It's barely 10:00 in the morning on a sparkling day in Beverly Hills, and Diane Keaton has practically run a decathlon already. Before dawn she was energetically typing at her computer, fine-tuning the afterword for Then Again, her endearingly unguarded best-selling memoir about herself and about her mother's 15-year struggle with Alzheimer's. At 6:15 she woke her 16-year-old daughter, Dexter, one of two children Keaton adopted in infancy, and shuttled her to the bus stop. "You really should get extra points for rallying a teenager at that hour," Keaton says, laughing. She swung home and got her son, Duke, 11, to school before 8:00. "Then I did a half-hour run with the dog, answered e-mails, looked at designs for the house I'm building, and — well, hey, can you believe it? — here I am!"
Slideshow: Through the years with Diane Keaton
And, la-di-da, despite the morning frenzy, Keaton looks as striking and original as she did in Annie Hall, showing off her pouffy black miniskirt over leopard-print leggings and shiny black pumps, flashing her nails — "Don't you love these?" she says — which shine from plaid appliqués rather than polish. Famous for her turtlenecks ( like the one Jack Nicholson seductively scissored off her in the 2003 comedy Something's Gotta Give), Keaton, who turned 66 in January, today has chosen a black version with extra-long sleeves that sling around her thumbs. "At my age," she says with that infectious smile, "I try to hide anything I can."
The truth is, Diane Keaton is a woman willing to reveal herself, as she demonstrates in a candid interview. She's had a lifetime of unimaginable success (she was nominated for a Best Actress Oscar during four consecutive decades) and remarkable romances (Woody Allen, Warren Beatty, Al Pacino), and is frank about, well, you name it: single parenthood, dating, aging, mortality, and whatever else keeps her up at night.
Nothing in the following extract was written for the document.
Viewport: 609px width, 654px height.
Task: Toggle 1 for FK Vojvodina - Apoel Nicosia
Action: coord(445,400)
"I worry all the time about everything, actually," says Keaton, sounding a lot like the lovably neurotic characters she plays. "I don't know how you can't worry when you're my age." She frets about what she calls the "memory sicknesses" — Alzheimer's and brain cancer — that ravaged her mother and father, respectively. She admits she has misgivings about being single even after all these years of being unattached. "As a parent I provide all I can," she says, "but I think in the best possible scenario you need to have a man." And she acknowledges how challenging it is to juggle a still-busy career with a teen and a preteen at an age most women are feathering their empty nests with IKEA guest beds.
Not that Keaton would want it any other way.
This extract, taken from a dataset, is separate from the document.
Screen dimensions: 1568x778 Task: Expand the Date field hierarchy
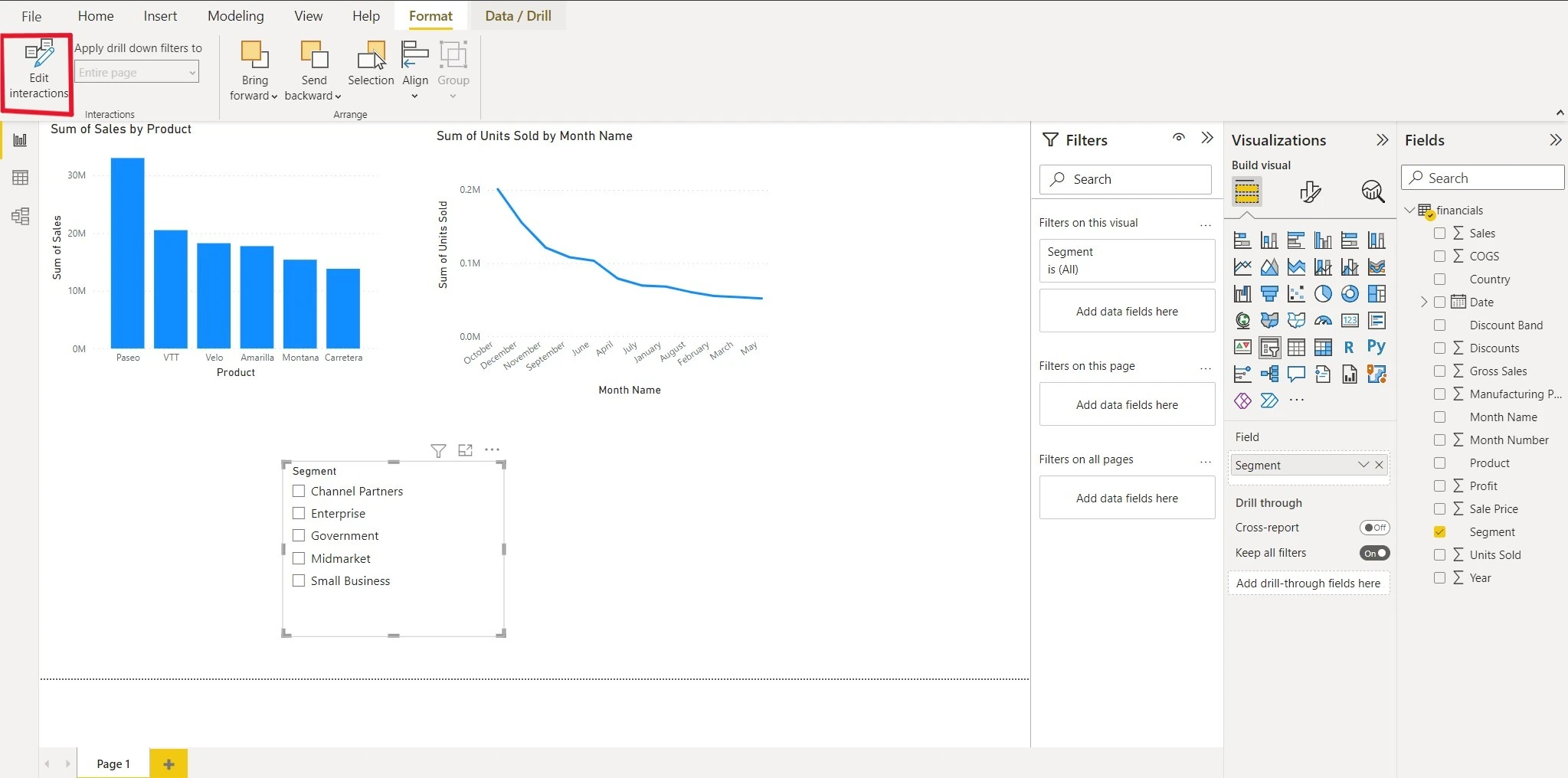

"At this point in life, everything's throwing me punches from left and right, but it's certainly been an amazing adventure," she says over coffee at the Beverly Wilshire hotel, a locale that holds a special fondness for her. Years ago Keaton used to meet Warren Beatty in his bachelor pad on the top floor of the hotel, a thought that gives her a laugh now. "It's all unbelievable. Every little bit of it. I look back on experiences like that and think, 'Did I really do that?' It's a big collage. A piece here, a piece there. That's my life."